* [Task material]:
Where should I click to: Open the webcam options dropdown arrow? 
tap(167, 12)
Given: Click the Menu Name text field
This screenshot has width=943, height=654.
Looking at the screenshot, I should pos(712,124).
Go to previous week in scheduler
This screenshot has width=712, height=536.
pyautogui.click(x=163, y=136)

* [What you will do]:
Set every record down again, exactly as given.

* [Response to this exercise]:
Where should I click to: Open the webcam options dropdown arrow? 
tap(167, 12)
Given: Click the Menu Name text field
This screenshot has width=943, height=654.
Looking at the screenshot, I should pos(712,124).
Go to previous week in scheduler
This screenshot has width=712, height=536.
pyautogui.click(x=163, y=136)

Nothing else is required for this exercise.